"Keine Hoffnung, Baby!": Die heile Welt zerbröselt unweigerlich

Emma Meyer, Crispin Hausmann, Bernadette Leopold, Julius Béla Dörner und Diyar Agit
Jakob Leanda Wernisch, 2002 in Wien geboren, wandelt mit hohem Ton auf den Spuren von Jura Soyfer: Sein Stück „Keine Hoffnung, Baby!“, das er dieser Tage im Max Reinhardt Seminar als Diplominszenierung zur Uraufführung brachte, weist gleich mehrere Bezüge zu „Der Weltuntergang oder Die Welt steht auf kein’ Fall mehr lang“ (aus 1936) auf.
Es droht zwar kein Komet die Erde zu zerstören, aber die nachdenkliche Rike hat – wie Professor Guck bei Soyfer – das Datum des Weltuntergangs errechnet. Und die Lösung ist ebenfalls die Liebe: Gleich drei Paare wollen noch ganz schnell heiraten. „Wir sind glücklich bis ans Ende unserer Tage, bis ans Ende der Welt“ skandieren sie, festlich weiß gewandet, in einer an „Saturday Night Fever“ erinnernden Disco-Tanz-Szene.

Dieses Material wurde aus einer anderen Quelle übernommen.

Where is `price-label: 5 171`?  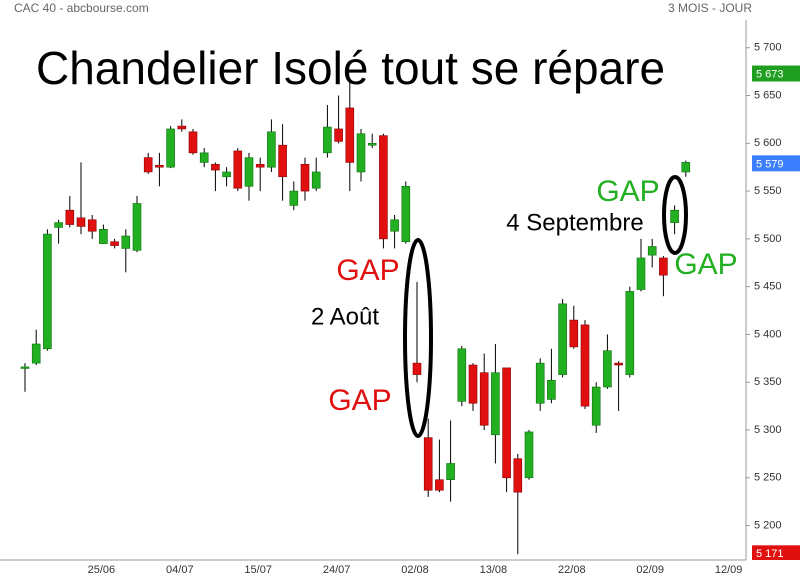
price-label: 5 171 is located at coordinates (770, 554).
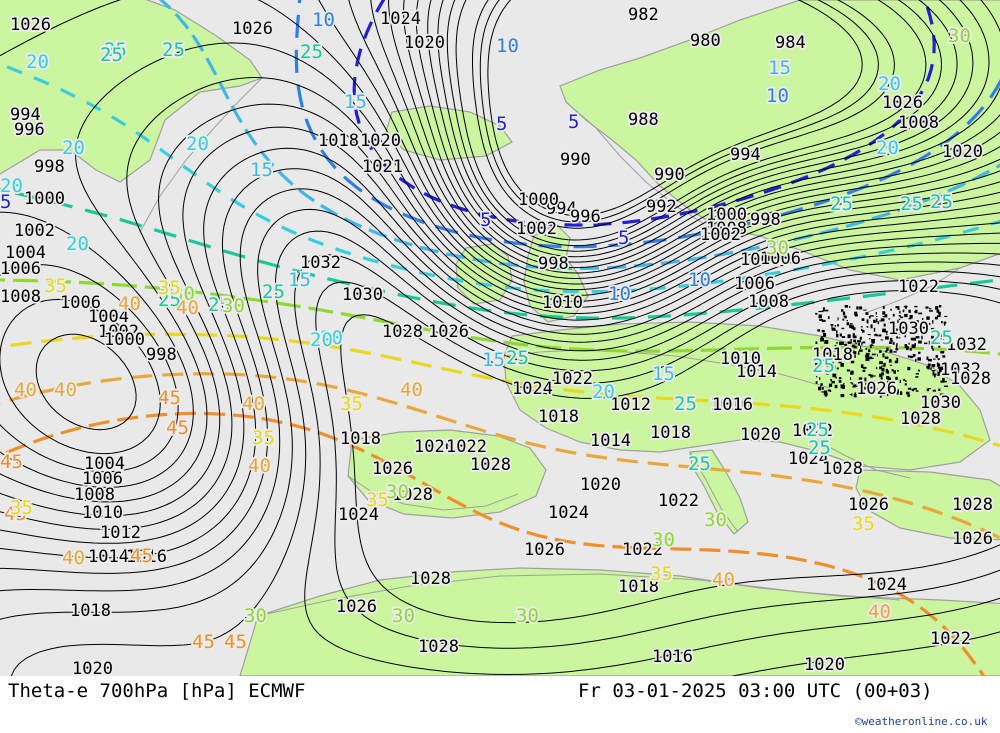  I want to click on svg-text: 10, so click(700, 280).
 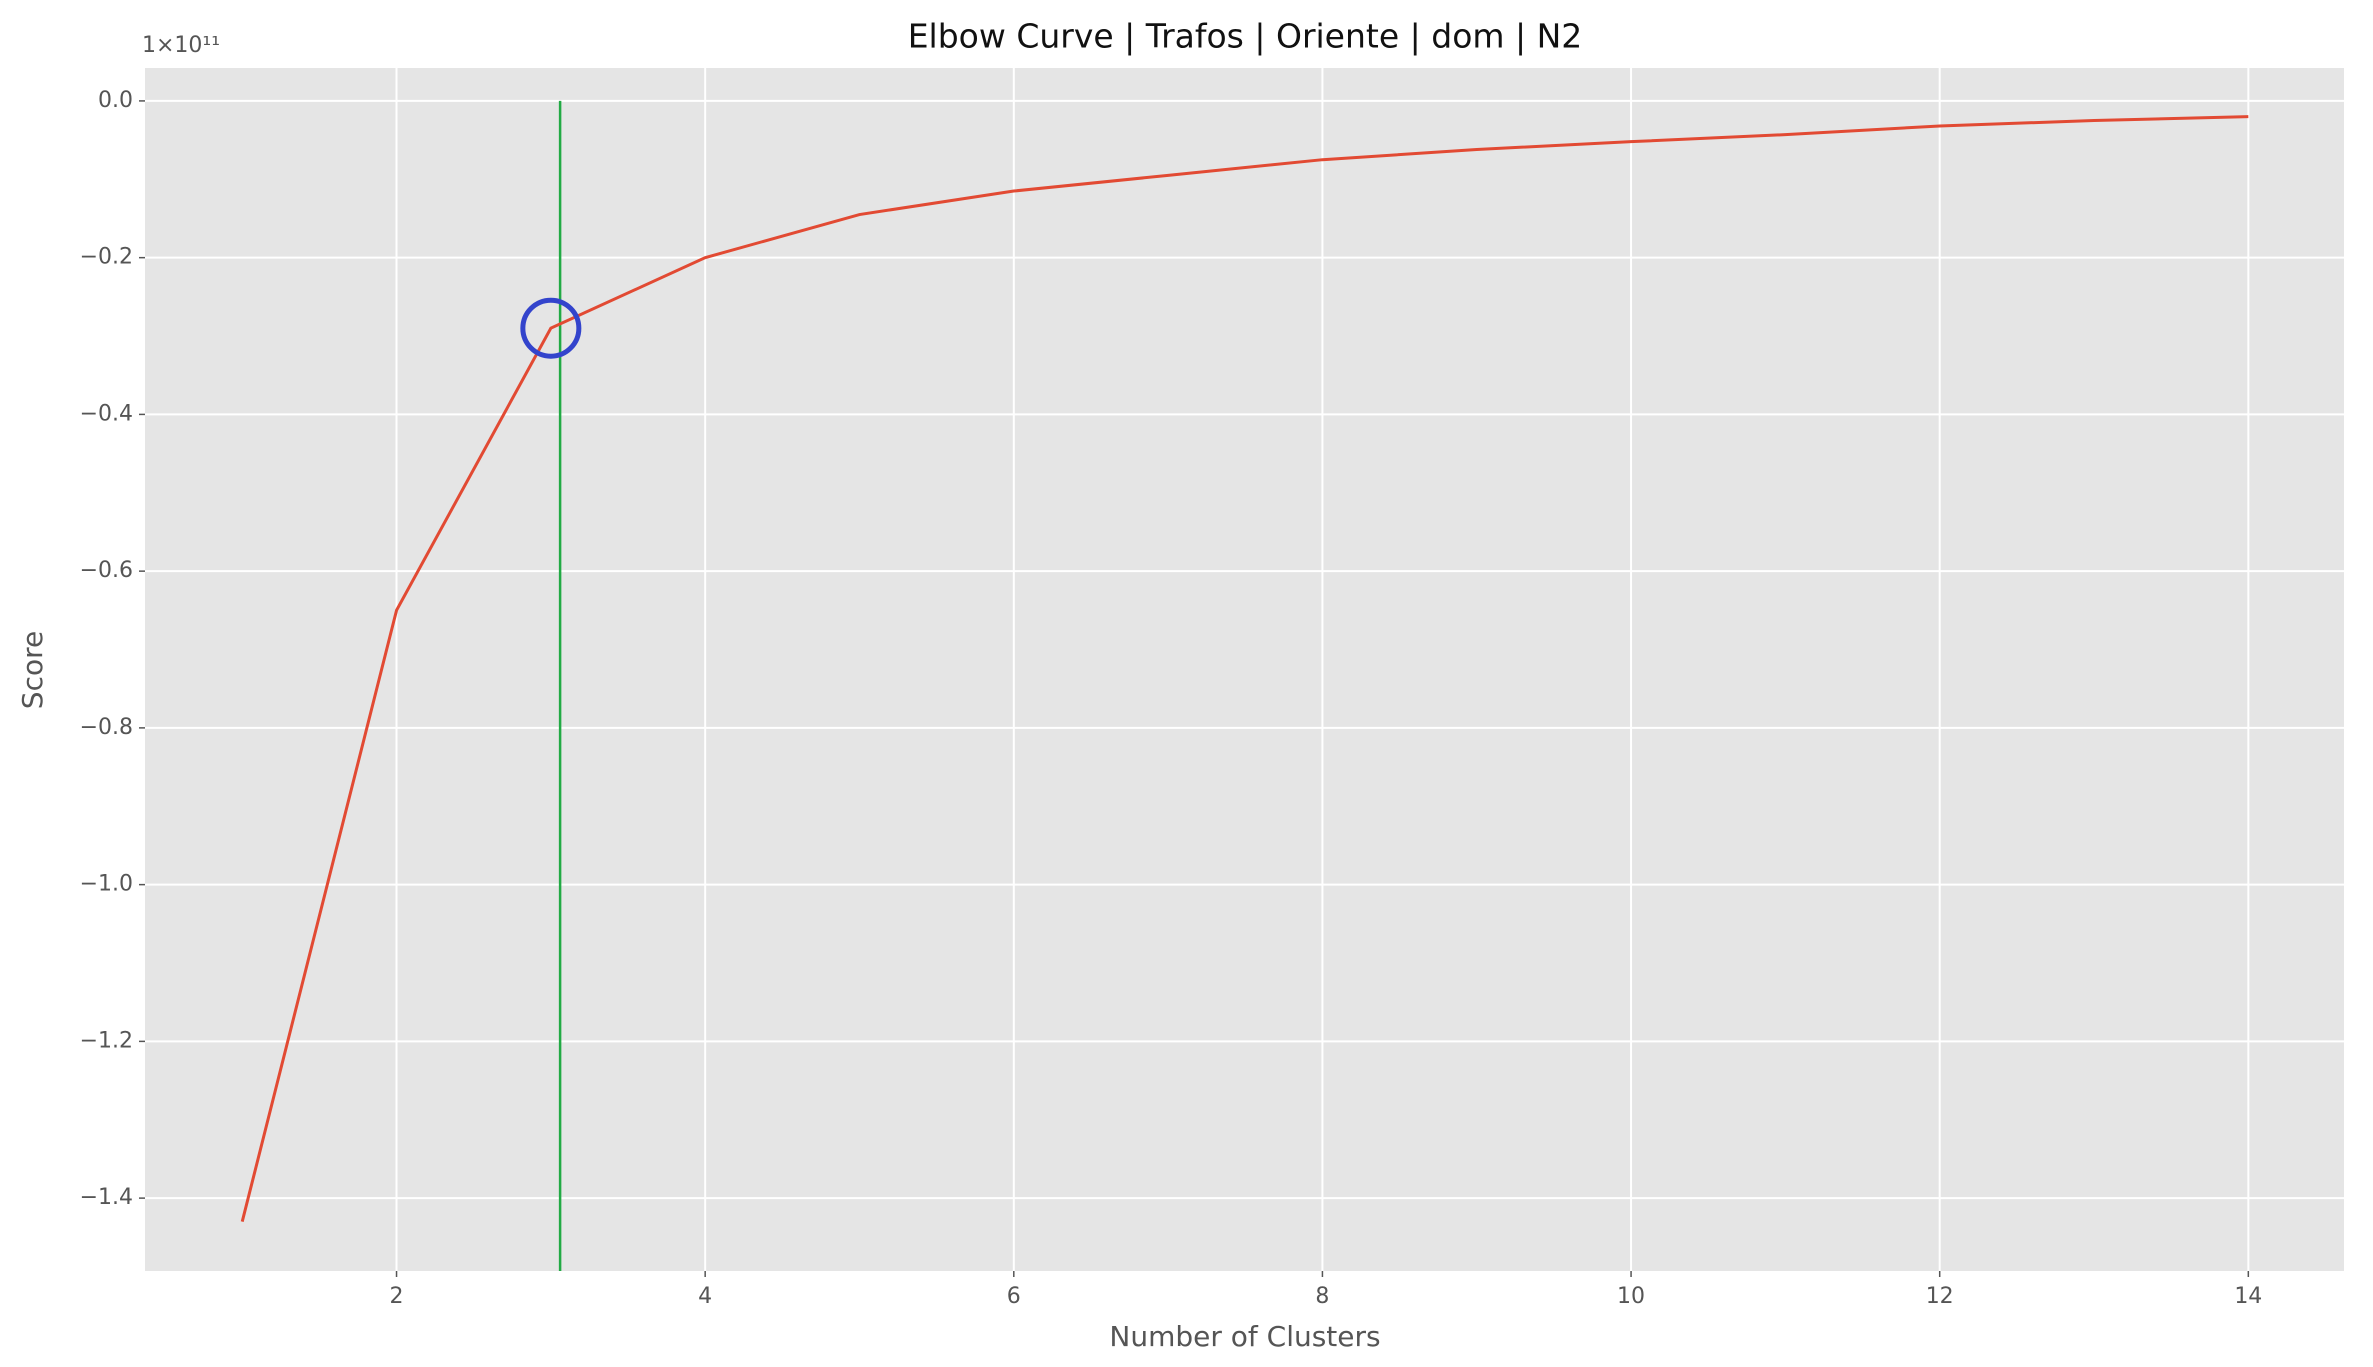 What do you see at coordinates (106, 570) in the screenshot?
I see `y-tick-label: −0.6` at bounding box center [106, 570].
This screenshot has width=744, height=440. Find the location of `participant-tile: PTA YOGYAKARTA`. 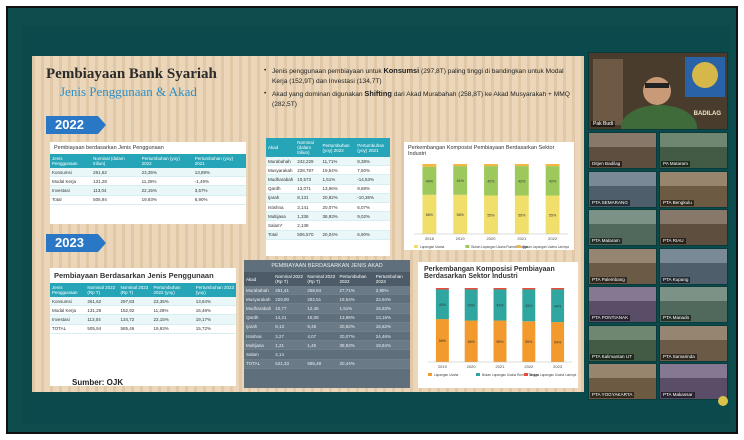

participant-tile: PTA YOGYAKARTA is located at coordinates (622, 382).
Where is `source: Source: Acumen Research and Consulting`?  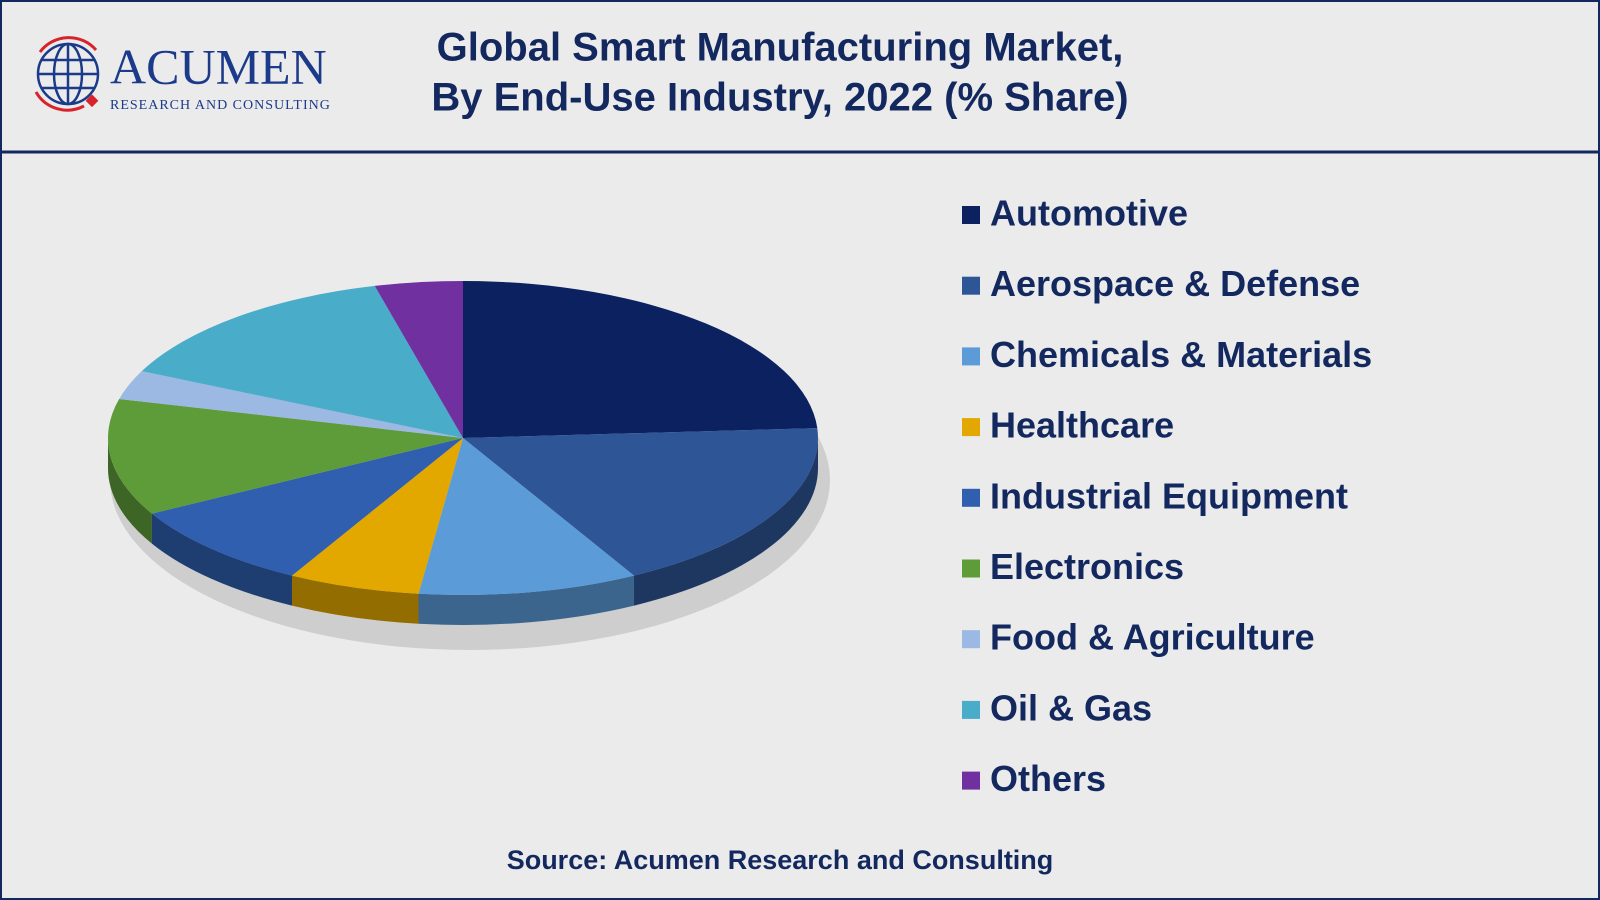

Vielleicht kann man es Fugitismus nennen: „Keine Hoffnung, Baby!“ spielt auf einer palmenbestandenen Insel der Seligen samt Partyzelt und Tanzpodium (Bühne von Ida Bekic und Leon Taege). Doch nicht die abgeklärte, sich hallverstärkt auskotzende Rike (Antonie Lawrenz), umgarnt von einem Rosenkavalier (Emma Meyer), steht im Zentrum der Inszenierung, sondern die feinfühlige Klara, die ins All abgetaucht war, um über sich und ihren Bräutigam, Kid gerufen, nachzudenken: Gemeinsam schmettern Bernadette Leopold und Julius Béla Dörner „From a Distance“ von Bette Midler – und später herzergreifend „I Know Him So Well“.
Ja, „Keine Hoffnung, Baby!“ ist, wie Jura Soyfers „Weltuntergang“ (gegenwärtig auch im Volkstheater zu sehen), auch eine Revue. Und Jakob Leanda Wernisch bietet seinen Kolleginnen und Kollegen vom Seminar genügend Gelegenheiten, sich tänzerisch in den Vordergrund zu spielen – etwa mit Darbietungen an der zur Palme drapierten Pole-Stange.
Immer nur kurz angerissen, wird das gesamte Programm abgehandelt – vom „Yes!“ über den Toast, das Posing fürs Foto bis zur Schlagoberstorte. Und doch lässt sich die heile Welt nicht aufrechterhalten: Mia (Elena Pfeiler), Flüchtling in verdrecktem Plastik, taucht ungeladen auf. Woge (gespielt von Diyar Agit, der für einen Nachwuchs-Nestroy nominiert ist) träumt vom „revolutionären Suizid“: Er seift den geliebten Wolle (Crispin Hausmann) ganz sanft ein, um ihm dann äußerst drastisch die Kehle durchzuschneiden. Sich selbst das Leben zu nehmen, schafft der Versager, ein Hitler-Verehrer, nicht. Und schließlich entpuppt sich noch Klaras Mann als zynisch und brutal.
Tiefe Traurigkeit nach eindreiviertel Stunden – trotz aller gesungener Liebesschwüre.